Oil Sands Truth: Shut Down the Tar Sands

"Canadian tar sands needed"-- Keystone Pipeline (N Dakota)

Canadian oil sands needed

Sep 14, 2008 - 04:05:23 CDT

As a North Dakota geologist, I find the environmentalists’ opposition to U.S. use of Canadian oil sands and the Keystone pipeline narrow-minded and self-serving.

The public interest in ensuring America’s energy security requires that we use Canada’s oil sands. Second in size only to Saudi Arabia’s oil reserves, the oil sands hold an estimated 173 billion barrels of oil.

U.S. imports of crude from oil sands (about 1 million barrels a day) are projected to reach 3.5 million barrels by 2020. This is a secure source of petroleum brought to this country, in part by the Keystone Pipeline without the risk of military and political entanglements that have gotten our country bogged down in the Middle East. Environmentalists oppose the use of oil sands, claiming its emissions contribute to global warming.

At the urging of the Natural Resources Defense Council and the Sierra Club, Congress passed legislation that bars U.S. governmental agencies from using products made from Canadian oil sands or liquefied coal. The U.S. Air Force has been trying to get Congress to rescind the ban.

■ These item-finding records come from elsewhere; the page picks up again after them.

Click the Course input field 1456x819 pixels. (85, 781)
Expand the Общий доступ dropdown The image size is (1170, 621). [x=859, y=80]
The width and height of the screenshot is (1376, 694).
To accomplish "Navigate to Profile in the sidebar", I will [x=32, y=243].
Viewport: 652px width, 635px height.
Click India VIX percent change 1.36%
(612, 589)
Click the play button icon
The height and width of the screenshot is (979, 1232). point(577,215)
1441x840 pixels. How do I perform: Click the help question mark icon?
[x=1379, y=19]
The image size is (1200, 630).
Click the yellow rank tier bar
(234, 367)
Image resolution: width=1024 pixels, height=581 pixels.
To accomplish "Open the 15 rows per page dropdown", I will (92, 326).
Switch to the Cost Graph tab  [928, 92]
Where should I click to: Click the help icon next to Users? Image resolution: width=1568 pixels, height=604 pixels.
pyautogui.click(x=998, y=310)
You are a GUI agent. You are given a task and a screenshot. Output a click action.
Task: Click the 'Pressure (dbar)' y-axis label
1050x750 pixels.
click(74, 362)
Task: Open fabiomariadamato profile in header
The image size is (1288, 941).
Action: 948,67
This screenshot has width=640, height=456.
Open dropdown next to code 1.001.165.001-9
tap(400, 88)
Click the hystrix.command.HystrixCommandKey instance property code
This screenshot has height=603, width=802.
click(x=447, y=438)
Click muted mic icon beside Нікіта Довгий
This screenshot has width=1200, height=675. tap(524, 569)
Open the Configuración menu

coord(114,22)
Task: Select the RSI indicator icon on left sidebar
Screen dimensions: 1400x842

In addition, the Dakota Resource Council, Dakota Rural Action, and the Natural Resources Defense Council have filed a lawsuit against the State Department over the Keystone pipeline project in eastern North Dakota. A number of groups are urging state agencies to deny air and water pollution permits for refineries that process oil sands-crude.

Canadian oil sands should not be considered a cure-all for our nation’s energy problems. But this resource can help the continuing decline in U.S. oil production. Congress still needs to expedite energy development on governmental lands in Alaska and 85 percent of the U.S. Outer Continental Shelf that’s closed to drilling.

There is reason to be upbeat about the contribution of oil sands in bolstering U.S. energy security. It will help diversify our nation’s oil supply, regardless of what environmental opponents say, or do.